*** Records for the exercise Section Begins ***
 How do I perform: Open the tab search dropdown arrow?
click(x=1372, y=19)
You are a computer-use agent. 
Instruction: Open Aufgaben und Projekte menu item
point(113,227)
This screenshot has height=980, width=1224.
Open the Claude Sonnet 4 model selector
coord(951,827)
*** Records for the exercise Section Ends ***
-- Requirement --
Set down, exactly and only, the lines running from the one holding "You are a computer-use agent." through the end of the records above, both ends included.

-- Result --
You are a computer-use agent. 
Instruction: Open Aufgaben und Projekte menu item
point(113,227)
This screenshot has height=980, width=1224.
Open the Claude Sonnet 4 model selector
coord(951,827)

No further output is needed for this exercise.